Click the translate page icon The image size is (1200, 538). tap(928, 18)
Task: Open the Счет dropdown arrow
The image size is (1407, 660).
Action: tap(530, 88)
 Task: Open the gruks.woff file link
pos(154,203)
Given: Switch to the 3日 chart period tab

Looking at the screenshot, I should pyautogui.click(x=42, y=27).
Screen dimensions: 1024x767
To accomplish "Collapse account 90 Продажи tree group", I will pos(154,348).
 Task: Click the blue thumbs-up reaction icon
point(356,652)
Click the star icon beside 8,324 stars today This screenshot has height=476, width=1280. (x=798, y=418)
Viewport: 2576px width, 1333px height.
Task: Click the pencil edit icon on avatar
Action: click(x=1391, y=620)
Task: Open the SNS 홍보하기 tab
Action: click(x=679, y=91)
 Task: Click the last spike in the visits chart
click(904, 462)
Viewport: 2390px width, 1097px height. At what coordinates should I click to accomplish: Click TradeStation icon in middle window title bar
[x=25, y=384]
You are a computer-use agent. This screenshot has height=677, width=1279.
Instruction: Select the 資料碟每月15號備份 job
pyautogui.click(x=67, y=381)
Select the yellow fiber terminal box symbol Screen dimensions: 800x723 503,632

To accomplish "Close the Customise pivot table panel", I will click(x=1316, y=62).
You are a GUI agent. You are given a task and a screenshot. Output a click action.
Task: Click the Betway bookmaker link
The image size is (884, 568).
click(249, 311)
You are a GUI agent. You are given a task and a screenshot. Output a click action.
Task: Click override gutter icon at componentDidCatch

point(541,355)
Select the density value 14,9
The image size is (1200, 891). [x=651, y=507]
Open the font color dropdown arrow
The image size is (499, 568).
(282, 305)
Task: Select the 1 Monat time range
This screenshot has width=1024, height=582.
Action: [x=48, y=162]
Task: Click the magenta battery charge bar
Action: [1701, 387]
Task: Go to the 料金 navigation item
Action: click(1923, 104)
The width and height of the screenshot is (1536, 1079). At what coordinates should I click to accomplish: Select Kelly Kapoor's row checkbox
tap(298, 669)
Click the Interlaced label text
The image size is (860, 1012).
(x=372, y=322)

========

** GIVEN REQUEST **
Please tally the lines in the material above that contain the string "image". Reply with the number alone.

** TASK ANSWER **
6